| Document section |
==*==
What is the rationale for Thread not threading as a side effect if the arguments of the function to be threaded can be fully evaluated?

For example,

ClearAll[b];


{True,2==b,True}


But

ClearAll[b];
b=2;


gives (no threading, and a completely different type of result)

True


And

ClearAll[b];


gives

{True,True,True}


What's the purpose of the behavior? Shouldn't Thread always thread?

Note: the question is how the comes about ("Thread evaluates its arguments"); but why it makes sense to do this? Why make whether threading actually happens contingent on the state of arguments.

• I think this was answered in your earlier post. The argument is evaluated prior to threading and returns True. Using Trace will illuminate the internal processing. – Mike Honeychurch Dec 14 '15 at 22:44
• @MikeHoneychurch: No. That's not the question. It's about what purpose that serves (specifically why have Thread not thread, as a side effect), not how it comes about; see the question. – orome Dec 14 '15 at 22:46
• Thread is always threading. However you see something different to what you want because arguments are evaluated prior to threading. There is no HoldFirst or similar attribute. – Mike Honeychurch Dec 14 '15 at 23:12
• Frequent use of ?? or Attributes is highly recommended. – m_goldberg Dec 15 '15 at 1:08
• This is described under Possible issues on the Thread help page. – Sjoerd C. de Vries Dec 21 '15 at 11:15

Mathematica evaluates subexpressions in a bottom up fashion:

Trace[Thread[{1, 2, 3} == {1, 2, 3}]]

{{{1,2,3}=={1,2,3},True},Thread[True],True}


This means by the time Thread is being applied, it's argument is already True.

One way around this is to use Unevaluated.
==*==
| Data in this exercise |
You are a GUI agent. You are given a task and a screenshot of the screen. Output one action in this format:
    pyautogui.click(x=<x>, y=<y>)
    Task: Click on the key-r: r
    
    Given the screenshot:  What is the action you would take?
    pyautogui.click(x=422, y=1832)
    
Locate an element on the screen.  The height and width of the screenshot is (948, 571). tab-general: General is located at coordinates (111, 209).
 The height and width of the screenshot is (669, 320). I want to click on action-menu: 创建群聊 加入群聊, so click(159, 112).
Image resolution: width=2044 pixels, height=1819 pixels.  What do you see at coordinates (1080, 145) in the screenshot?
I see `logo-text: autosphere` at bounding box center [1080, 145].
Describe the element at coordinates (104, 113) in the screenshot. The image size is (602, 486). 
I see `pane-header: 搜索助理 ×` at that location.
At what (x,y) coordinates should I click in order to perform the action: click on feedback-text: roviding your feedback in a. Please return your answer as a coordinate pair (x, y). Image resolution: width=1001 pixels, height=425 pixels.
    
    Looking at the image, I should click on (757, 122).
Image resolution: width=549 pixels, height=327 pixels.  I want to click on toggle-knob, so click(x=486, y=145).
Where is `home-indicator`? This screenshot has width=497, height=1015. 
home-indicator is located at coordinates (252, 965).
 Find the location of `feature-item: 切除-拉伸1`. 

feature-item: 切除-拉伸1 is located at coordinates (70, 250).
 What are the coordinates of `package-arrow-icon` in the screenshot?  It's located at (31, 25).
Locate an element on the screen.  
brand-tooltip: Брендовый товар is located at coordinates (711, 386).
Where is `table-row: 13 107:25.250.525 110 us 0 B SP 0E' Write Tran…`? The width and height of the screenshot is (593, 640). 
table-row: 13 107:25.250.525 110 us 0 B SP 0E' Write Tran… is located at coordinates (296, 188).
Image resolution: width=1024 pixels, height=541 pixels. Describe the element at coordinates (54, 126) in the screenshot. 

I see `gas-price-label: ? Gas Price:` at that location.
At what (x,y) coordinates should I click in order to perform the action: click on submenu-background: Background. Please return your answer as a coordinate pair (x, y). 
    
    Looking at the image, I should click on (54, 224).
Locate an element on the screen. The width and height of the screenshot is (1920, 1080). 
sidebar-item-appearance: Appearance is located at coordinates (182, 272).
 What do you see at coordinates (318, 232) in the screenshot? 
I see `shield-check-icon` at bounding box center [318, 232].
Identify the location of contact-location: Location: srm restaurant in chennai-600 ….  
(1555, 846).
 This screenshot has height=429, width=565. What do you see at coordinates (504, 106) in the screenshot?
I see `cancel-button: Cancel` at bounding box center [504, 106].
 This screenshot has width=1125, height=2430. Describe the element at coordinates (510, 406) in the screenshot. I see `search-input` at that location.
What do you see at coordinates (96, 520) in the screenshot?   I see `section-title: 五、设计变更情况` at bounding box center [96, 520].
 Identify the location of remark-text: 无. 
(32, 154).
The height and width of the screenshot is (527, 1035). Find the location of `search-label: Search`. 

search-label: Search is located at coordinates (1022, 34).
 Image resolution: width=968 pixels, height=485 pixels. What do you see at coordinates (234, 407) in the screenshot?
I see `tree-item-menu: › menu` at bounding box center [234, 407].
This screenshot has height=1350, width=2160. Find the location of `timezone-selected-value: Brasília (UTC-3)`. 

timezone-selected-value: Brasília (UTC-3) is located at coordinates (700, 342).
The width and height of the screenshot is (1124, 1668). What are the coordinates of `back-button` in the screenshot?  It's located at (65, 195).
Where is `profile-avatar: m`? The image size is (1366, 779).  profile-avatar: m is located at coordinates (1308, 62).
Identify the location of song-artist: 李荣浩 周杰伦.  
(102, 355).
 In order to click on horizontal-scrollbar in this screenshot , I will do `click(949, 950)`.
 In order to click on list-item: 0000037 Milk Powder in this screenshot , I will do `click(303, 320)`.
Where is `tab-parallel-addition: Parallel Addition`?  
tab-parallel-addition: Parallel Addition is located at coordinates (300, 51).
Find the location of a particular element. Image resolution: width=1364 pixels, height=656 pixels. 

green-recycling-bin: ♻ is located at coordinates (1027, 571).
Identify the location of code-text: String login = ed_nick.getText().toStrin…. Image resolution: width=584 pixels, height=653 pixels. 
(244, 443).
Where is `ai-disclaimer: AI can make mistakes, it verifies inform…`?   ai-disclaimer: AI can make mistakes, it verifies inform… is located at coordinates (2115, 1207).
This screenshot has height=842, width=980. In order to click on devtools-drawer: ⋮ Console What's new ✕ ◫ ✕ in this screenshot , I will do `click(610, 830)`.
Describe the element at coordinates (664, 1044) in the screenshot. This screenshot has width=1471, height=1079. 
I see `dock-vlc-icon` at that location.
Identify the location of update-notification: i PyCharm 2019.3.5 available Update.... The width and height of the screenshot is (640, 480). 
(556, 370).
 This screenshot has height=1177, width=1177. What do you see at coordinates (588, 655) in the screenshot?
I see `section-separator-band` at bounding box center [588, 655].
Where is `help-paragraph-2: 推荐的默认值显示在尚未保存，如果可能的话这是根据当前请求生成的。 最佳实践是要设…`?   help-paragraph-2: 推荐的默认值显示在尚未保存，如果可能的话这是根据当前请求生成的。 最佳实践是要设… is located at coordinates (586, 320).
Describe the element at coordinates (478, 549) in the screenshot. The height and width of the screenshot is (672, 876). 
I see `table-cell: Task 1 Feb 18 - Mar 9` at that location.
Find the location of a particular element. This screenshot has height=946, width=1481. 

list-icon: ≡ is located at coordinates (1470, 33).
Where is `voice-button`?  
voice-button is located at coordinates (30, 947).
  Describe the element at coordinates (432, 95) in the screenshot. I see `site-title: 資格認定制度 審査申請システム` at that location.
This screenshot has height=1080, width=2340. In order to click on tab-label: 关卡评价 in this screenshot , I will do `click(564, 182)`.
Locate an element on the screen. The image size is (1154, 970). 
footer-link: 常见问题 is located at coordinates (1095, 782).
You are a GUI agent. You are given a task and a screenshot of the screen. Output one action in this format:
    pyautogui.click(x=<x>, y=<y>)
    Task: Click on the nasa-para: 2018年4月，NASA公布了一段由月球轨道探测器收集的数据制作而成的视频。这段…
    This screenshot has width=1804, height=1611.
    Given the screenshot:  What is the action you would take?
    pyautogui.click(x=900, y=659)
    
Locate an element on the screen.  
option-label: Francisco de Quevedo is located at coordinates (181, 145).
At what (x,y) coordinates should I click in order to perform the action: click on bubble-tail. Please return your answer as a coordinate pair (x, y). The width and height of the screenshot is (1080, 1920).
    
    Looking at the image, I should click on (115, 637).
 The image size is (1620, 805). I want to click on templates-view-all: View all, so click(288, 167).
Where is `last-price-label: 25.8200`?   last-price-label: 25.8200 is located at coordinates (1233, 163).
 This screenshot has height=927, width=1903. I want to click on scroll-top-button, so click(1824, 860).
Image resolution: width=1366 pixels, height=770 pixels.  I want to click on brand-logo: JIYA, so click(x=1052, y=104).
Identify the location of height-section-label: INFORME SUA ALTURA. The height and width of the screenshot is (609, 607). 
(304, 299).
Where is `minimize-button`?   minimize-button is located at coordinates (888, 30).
==*==
| Work to complete |
1. In the rows, copy out the stretch from the line containing "Identify the location of remark-text: 无." through the line containing "timezone-selected-value: Brasília (UTC-3) is", word for word.
2. Pick up the discussion of why Mathematica's Thread doesn't thread, starting right after its last sentence.

| Answers below |
1.
 Identify the location of remark-text: 无. 
(32, 154).
The height and width of the screenshot is (527, 1035). Find the location of `search-label: Search`. 

search-label: Search is located at coordinates (1022, 34).
 Image resolution: width=968 pixels, height=485 pixels. What do you see at coordinates (234, 407) in the screenshot?
I see `tree-item-menu: › menu` at bounding box center [234, 407].
This screenshot has height=1350, width=2160. Find the location of `timezone-selected-value: Brasília (UTC-3)`. 

timezone-selected-value: Brasília (UTC-3) is located at coordinates (700, 342).

2.
Thread[Unevaluated[{1, 2, 3} == {1, 2, 3}]]

{True, True, True}


## Edit

If Thread were to have some sort of HoldFirst attribute, it might not be as well defined as you might think.

The question is, how much partial evaluation is allowed?

1. If no partial evaluation is allowed, then

a = {1, 2, 3}; b = {x, y, z}; Thread[a == b]


would return a == b, since the depths of the unevaluated a and b are 0.

1. Suppose h[a, b] is the input, and it evaluates h, a, and b but doesn't evaluate their composition. Then

Thread[{1, 2, 3} == {x, y, z} /. {x -> 1}]


would not work as expected.

So the moral here is it's a bit trickier than one might think, and to account for a held attribute, one would need to often do tricks like

Thread[#]&[expr]


or

With[{e = expr}, Thread[e]]


which makes code messier.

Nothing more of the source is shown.